Limiting Tax Increases and Future Debt Limit Crises. The second critical part is providing that, where cuts do not fully balance the budget, they must be offset with revenue increases. For instance, Social Security reductions for higher income people are probably unavoidable, but we can make a great deal of progress on sustainability by removing the income cap on the payroll taxes that support it. Finally, a plan to balance the budget should have an annual progress requirement which, if met, serves as a waiver of the debt limit for that year. Congress can, and probably will, exceed any spending limit created, but the specter of another debt limit fight gives the president a strong incentive to veto overspending, absent unusual conditions. We cannot, after all, anticipate the next pandemic or invasion of an allied country.

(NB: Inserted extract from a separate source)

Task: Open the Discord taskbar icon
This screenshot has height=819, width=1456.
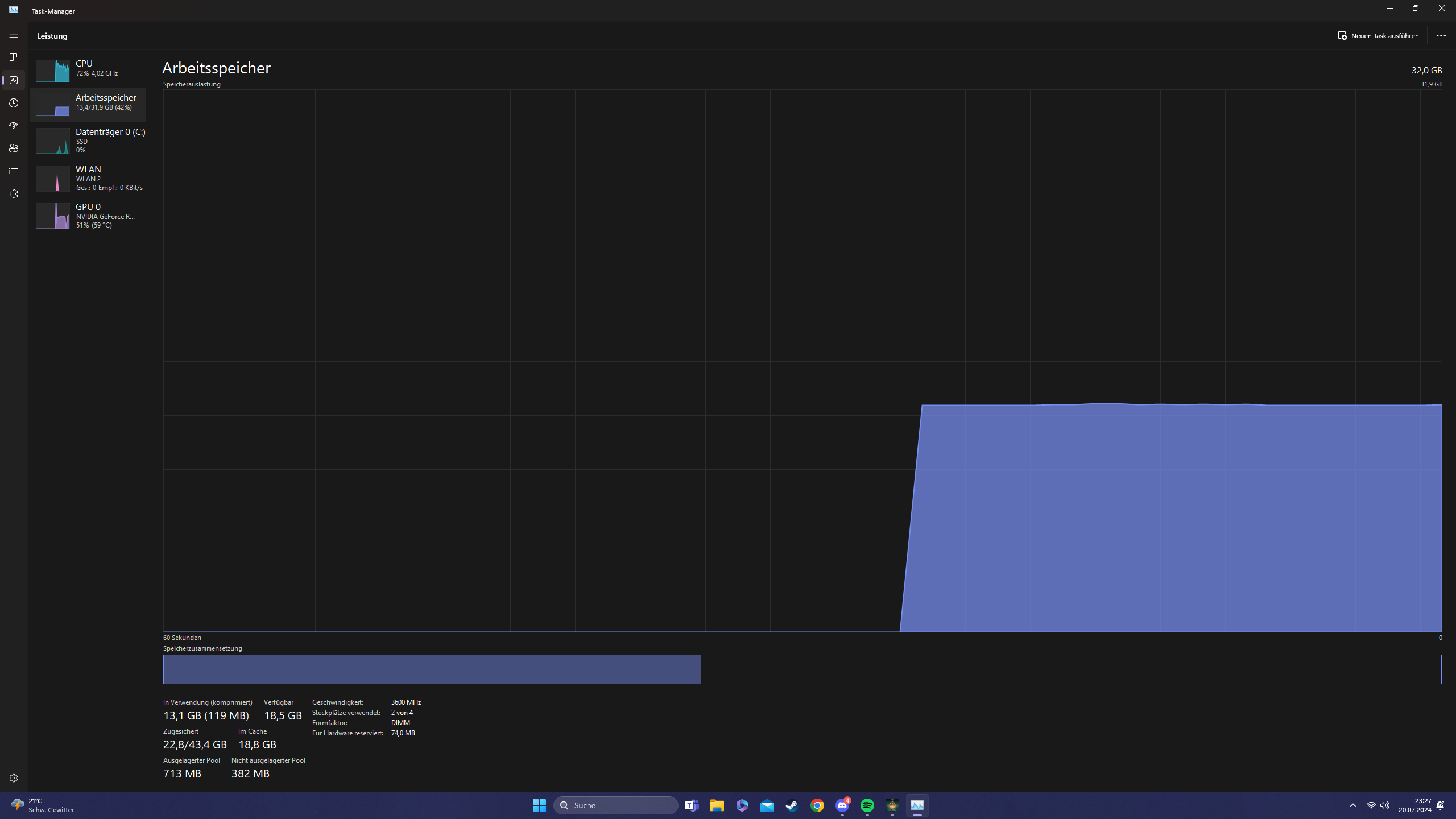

None of this is to suggest that balancing the budget will be easy, but it can be done. Fiscal responsibility requires us to engage in a thoughtful process that carefully balances cuts and revenue, while minimizing the opportunities for mischief and self-interest along the way. The constant debt limit crises we currently face are the opposite; a process fraught with brinksmanship and conflict that does not serve the country well. While we will never eliminate political self-interest, we can restrain it with a strong process with agreed upon goals and clear incentives for behaving in the public interest.
Other News
These Boots Are Made for Walking. Several folks have asked me what the likely outcome of the Oregon Senate walkout will be. First, in contrast to former walkouts, there’s now a constitutional provision that prohibits legislators with 10 or more unexcused absences from running for office again. So, they are likely to return. Second, the most relevant deadline is the constitutional end of the session, usually around June 30. The state’s budget ends on that day and, absent a budget or continuing resolution, the state government shuts down on that date. Historically, the minority party would use walkouts to leverage concessions in negotiations at the end of June. Having spent most or all of their allowed absences earlier, I expect that they will have less leverage now. It is still a dark cloud, but there is that silver lining. I expect the standoff will be resolved later this week.

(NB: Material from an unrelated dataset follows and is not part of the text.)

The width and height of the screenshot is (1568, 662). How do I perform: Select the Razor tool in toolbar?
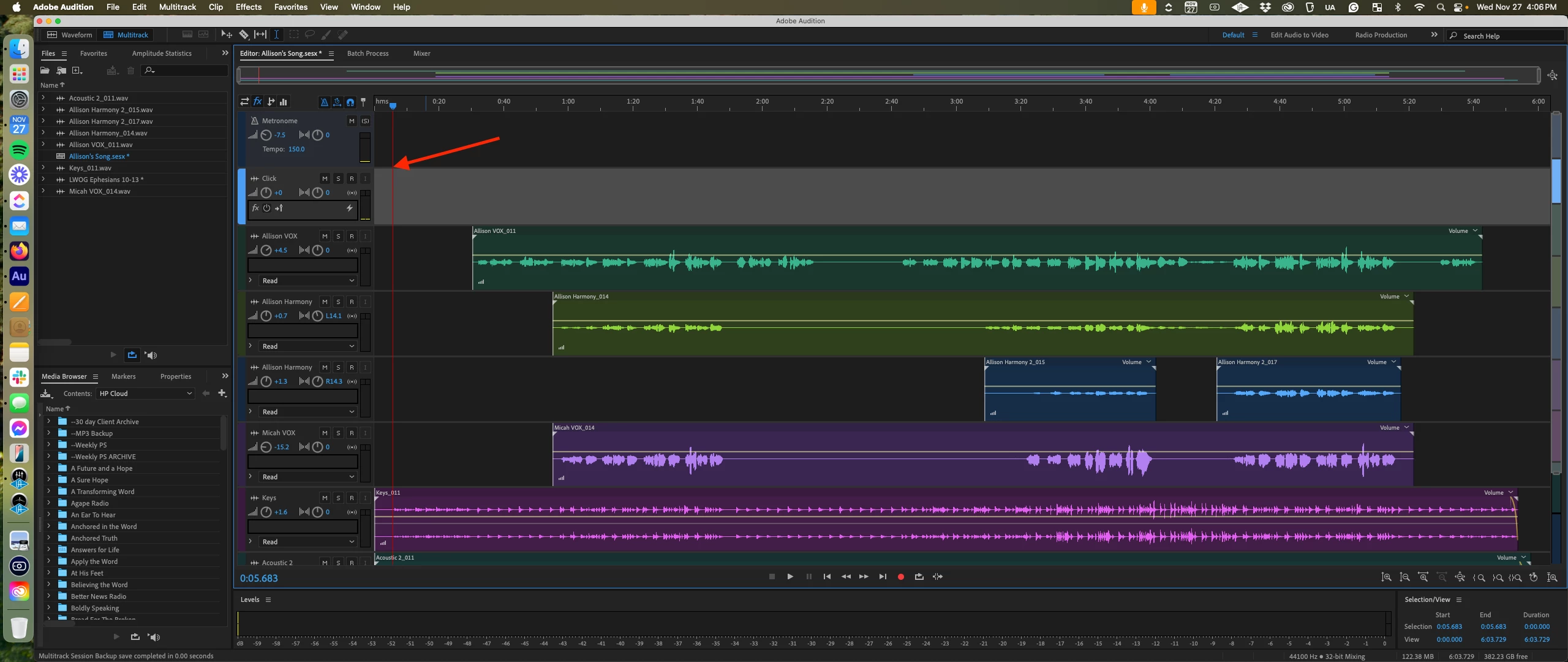click(244, 35)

Negative Campaigning. This deep in any campaign, people start engaging in bad behavior. If you haven’t already voted, I encourage you to view any “late breaking news” with suspicion. It’s often false and done for political advantage.
Hi Marty -
I know you’re in political recovery (and with good reason!), but I certainly hope you have the ears of some on both sides of the aisle! How very badly we need your wisdom and perspective. Thank you!
Yes, upon subscribing to your weekly letter while you were in office, I found full appreciation of your perspectives, approaches to solving problems, and ability to work with others. Having a supportive staff to help while you were back in uniform earns you kudos too. Whatever you find to do and believing you will not succumb to political pressure keeps me reading your "Letters."